### The problem
Return each line of the records below in which the string "agent" turns up.

Start of Supplied data

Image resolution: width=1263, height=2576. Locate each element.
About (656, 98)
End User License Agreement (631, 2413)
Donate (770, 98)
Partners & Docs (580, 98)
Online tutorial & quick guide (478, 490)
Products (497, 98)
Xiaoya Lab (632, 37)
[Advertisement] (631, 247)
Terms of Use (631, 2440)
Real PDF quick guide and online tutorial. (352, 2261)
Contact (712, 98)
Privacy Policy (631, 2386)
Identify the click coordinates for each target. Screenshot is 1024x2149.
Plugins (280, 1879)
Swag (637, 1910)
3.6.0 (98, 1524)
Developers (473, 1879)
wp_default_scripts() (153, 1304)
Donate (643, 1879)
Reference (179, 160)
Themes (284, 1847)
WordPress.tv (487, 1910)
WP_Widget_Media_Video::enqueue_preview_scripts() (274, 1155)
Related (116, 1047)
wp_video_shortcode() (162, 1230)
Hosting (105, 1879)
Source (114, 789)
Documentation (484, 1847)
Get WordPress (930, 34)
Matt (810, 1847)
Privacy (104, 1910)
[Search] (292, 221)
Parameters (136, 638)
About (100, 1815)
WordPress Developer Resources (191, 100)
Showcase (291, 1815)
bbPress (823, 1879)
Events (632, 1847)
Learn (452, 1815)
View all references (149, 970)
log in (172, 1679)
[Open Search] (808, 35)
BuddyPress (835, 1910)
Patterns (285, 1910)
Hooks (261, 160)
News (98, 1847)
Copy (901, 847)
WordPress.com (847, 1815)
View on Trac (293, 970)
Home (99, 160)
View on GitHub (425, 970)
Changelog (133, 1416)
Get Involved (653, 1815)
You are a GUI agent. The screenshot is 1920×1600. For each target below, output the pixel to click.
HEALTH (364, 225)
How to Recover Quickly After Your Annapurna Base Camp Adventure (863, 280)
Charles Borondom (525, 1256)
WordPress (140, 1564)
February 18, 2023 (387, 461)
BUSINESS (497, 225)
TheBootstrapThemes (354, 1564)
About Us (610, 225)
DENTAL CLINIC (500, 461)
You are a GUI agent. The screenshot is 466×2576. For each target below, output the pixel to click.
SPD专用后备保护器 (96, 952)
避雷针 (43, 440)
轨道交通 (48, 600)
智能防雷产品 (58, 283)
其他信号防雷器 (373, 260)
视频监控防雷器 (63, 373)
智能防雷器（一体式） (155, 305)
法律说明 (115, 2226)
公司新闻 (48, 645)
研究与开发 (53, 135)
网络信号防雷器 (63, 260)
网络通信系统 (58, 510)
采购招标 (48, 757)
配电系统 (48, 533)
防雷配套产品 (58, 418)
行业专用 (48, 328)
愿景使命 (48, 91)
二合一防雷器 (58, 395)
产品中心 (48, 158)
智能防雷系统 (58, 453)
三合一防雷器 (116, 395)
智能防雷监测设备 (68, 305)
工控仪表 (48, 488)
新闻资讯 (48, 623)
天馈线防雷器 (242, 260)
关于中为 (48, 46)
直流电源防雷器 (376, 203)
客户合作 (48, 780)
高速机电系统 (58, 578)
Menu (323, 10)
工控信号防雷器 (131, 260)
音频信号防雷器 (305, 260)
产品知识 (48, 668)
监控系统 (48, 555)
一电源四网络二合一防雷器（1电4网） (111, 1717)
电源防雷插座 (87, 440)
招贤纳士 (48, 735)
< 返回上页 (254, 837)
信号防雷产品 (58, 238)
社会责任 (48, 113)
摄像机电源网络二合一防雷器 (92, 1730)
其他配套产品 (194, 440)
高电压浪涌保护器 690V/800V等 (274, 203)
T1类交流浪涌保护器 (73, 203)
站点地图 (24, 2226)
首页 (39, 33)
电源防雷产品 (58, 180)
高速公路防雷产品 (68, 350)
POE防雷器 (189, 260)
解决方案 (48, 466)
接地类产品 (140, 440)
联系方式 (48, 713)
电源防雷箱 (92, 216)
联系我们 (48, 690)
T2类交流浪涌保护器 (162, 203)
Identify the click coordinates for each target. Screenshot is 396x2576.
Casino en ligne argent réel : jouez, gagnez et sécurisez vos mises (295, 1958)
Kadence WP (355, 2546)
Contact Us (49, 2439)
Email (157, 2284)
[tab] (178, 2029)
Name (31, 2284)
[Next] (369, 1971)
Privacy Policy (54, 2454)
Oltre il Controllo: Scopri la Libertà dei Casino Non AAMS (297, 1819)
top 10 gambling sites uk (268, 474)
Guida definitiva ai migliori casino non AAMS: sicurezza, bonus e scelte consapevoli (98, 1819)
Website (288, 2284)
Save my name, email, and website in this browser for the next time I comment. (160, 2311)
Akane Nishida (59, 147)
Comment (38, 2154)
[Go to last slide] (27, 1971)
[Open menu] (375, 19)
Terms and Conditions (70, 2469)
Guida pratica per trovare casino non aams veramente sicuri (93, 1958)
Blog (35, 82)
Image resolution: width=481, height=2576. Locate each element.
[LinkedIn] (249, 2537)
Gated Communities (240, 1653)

End of Supplied data

### Task response
You are a GUI agent. The screenshot is 1920×1600. For each target below, output the pixel to click.
You are a GUI agent. The screenshot is 466×2576. For each target below, output the pixel to click.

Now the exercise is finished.